> [ASSIGNMENT]: Take the line holding "Where should I click to: Click" as the first line of the answer and the last line of the listing as its end; retype everything between exactly.

◇ ◇ ◇

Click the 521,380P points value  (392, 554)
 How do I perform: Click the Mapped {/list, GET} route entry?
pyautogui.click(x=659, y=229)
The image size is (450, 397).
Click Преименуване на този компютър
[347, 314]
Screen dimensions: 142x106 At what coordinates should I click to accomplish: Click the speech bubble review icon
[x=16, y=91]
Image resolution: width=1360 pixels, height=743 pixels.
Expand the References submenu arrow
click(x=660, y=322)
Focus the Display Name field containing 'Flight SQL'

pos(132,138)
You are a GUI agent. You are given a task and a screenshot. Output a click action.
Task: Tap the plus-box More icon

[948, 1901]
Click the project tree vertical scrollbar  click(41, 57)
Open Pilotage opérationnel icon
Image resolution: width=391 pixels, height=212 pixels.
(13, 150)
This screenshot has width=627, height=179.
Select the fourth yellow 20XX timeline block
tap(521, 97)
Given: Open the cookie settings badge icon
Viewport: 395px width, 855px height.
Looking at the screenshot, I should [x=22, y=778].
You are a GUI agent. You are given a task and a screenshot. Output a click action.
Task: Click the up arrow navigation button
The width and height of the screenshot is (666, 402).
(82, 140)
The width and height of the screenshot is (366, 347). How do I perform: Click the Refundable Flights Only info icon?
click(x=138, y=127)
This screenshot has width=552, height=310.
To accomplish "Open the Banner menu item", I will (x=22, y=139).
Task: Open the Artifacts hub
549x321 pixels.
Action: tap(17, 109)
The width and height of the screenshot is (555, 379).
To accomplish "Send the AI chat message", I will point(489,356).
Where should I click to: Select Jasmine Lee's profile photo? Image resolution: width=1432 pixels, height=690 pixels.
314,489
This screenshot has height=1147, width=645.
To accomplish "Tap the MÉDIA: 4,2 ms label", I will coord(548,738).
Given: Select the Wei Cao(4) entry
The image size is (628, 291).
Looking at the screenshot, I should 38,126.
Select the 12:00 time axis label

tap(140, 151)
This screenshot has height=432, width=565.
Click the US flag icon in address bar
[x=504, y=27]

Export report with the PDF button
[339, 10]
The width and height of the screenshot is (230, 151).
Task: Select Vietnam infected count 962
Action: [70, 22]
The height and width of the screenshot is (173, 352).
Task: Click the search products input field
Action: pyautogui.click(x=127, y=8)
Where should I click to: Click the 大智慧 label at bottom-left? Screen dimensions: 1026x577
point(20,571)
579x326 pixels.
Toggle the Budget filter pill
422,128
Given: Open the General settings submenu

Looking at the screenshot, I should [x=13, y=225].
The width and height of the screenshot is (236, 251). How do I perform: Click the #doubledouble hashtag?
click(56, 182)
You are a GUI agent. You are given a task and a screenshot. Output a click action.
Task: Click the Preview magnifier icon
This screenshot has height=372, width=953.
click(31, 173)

◇ ◇ ◇

> [TASK RESULT]:
Where should I click to: Click the 大智慧 label at bottom-left? Screen dimensions: 1026x577
point(20,571)
579x326 pixels.
Toggle the Budget filter pill
422,128
Given: Open the General settings submenu

Looking at the screenshot, I should [x=13, y=225].
The width and height of the screenshot is (236, 251). How do I perform: Click the #doubledouble hashtag?
click(56, 182)
You are a GUI agent. You are given a task and a screenshot. Output a click action.
Task: Click the Preview magnifier icon
This screenshot has height=372, width=953.
click(31, 173)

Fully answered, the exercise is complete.